Con la sentenza n. 1138 depositata in data 1° marzo 2016 il Tribunale di Bari, in persona del dott.ssa Rosanna Angarano, si è pronunciato in tema di onere della prova a carico dell’attore-correntista in un giudizio promosso nei confronti di un istituto di credito in cui l’attore chiedeva al giudice:
1) accertare e dichiarare l’invalidità a titolo di nullità parziale del contratto di a/c particolarmente in relazione alle clausole di applicazione degli interessi ultralegali, della determinazione ed applicazione dell’interesse anatocistico con capitalizzazione trimestrale, all’applicazione della commissione di massimo scoperto, alla applicazione degli interessi per giorni valuta, dei costi, delle competenze e delle remunerazioni a qualsiasi titolo pretese;
2) conseguentemente, accertare e dichiarare l’esatto dare-avere tra le parti in base ai risultati del ricalcolo a mezzo CTU;
3) determinare il costo effettivo annuo dell’indicato rapporto bancario; accertare e dichiarare, previo accertamento del TEG, la nullità e l’inefficacia di ogni e qualsivoglia pretesa della banca per interessi, spese, commissioni e competenze per contrarietà alla Legge 1996 n. 108, perché eccedente il tasso-soglia, con l’effetto, ai sensi degli artt. 1339 e 14192 c.c. dell’applicazione del tasso legale in regime di contabilizzazione semplice annuale;
4) condannare la banca a restituire le somme illegittimamente addebitate e/o riscosse, oltre gli interessi legali;
5) condannare la banca al risarcimento dei danni patiti dall’attore, in relazione agli artt. 1337, 1338, 1366, 1376 c.c. da determinarsi in via equitativa.

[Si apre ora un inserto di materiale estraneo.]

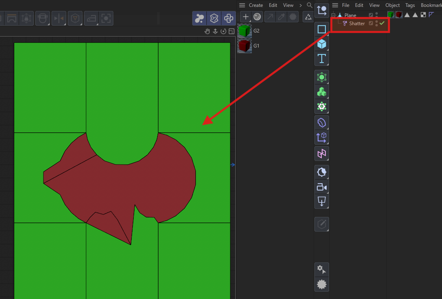Click the viewport pan hand icon
This screenshot has height=299, width=442.
point(207,32)
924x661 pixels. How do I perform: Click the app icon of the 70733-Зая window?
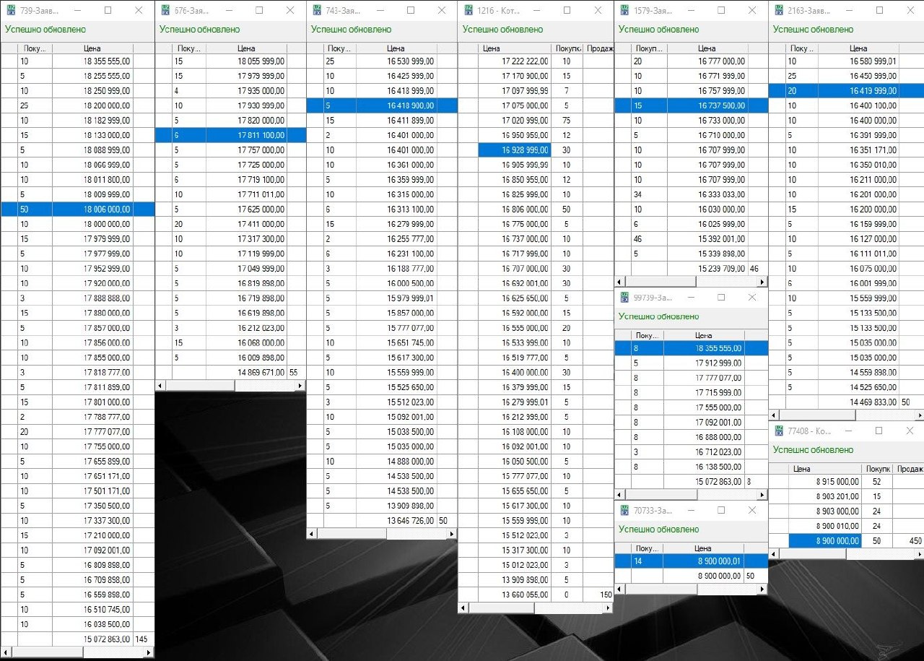(623, 511)

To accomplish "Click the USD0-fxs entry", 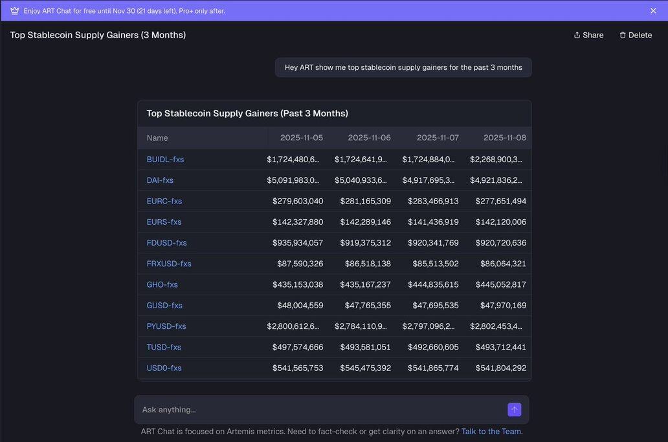I will (164, 368).
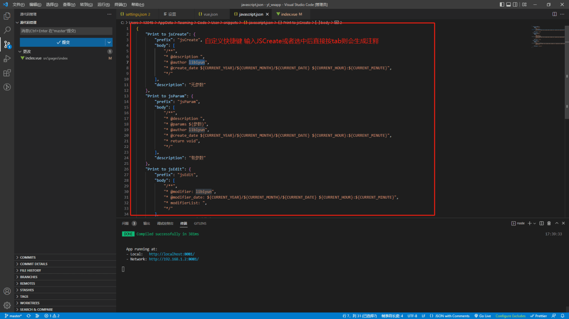Click the blue 提交 commit button
The image size is (569, 319).
point(62,42)
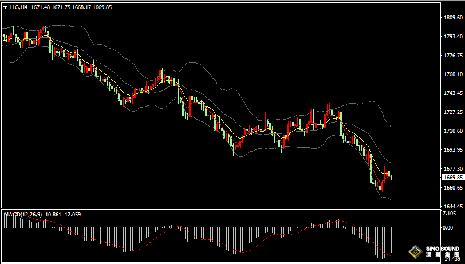Image resolution: width=465 pixels, height=264 pixels.
Task: Click the 1727.25 price scale label
Action: click(x=453, y=112)
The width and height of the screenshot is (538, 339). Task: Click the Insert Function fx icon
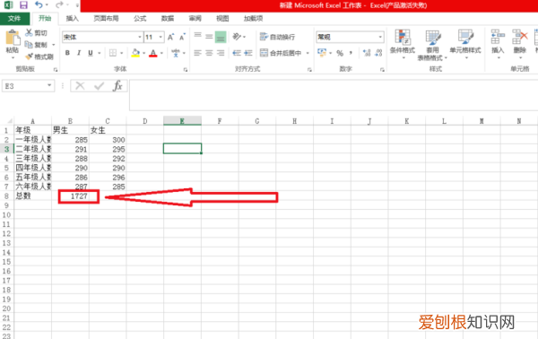point(117,86)
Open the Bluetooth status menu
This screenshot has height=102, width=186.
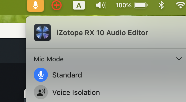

Ebbene, il Tribunale di Bari ha osservato che la pretesa attorea si fonda sull’assunto della esistenza di un rapporto di conto corrente con affidamento intrattenuto con la banca convenuta nel periodo compreso tra il 1986 ed il 1998 e sull’ulteriore assunto che “il contratto base originario”, che regolava il rapporto, fissava gli interessi legali con rinvio all’uso piazza e conteneva la clausola nulla di capitalizzazione trimestrale e che per tutto il rapporto erano state addebitate somme non dovute a titolo di cms ed applicate valute fittizie. L’attore, tuttavia, non ha prodotto in giudizio il contratto, alla cui esistenza in forma scritta ha fatto inequivoco riferimento chiedendone anche la esibizione alla controparte, ed ha prodotto estratti conto solo parziali.
In particolare l’attore, oltre a non produrre il primo estratto conto, quello necessariamente a saldo zero, ha prodotto gli ulteriori estratti conto in modo del tutto frammentario, portando alla ricostruzione di ben dieci periodi contabili discontinui, caratterizzati, per altro, dalla non coincidenza del saldo finale dell’ultimo estratto conto di un periodo con quello iniziale del primo estratto conto disponibile del periodo successivo.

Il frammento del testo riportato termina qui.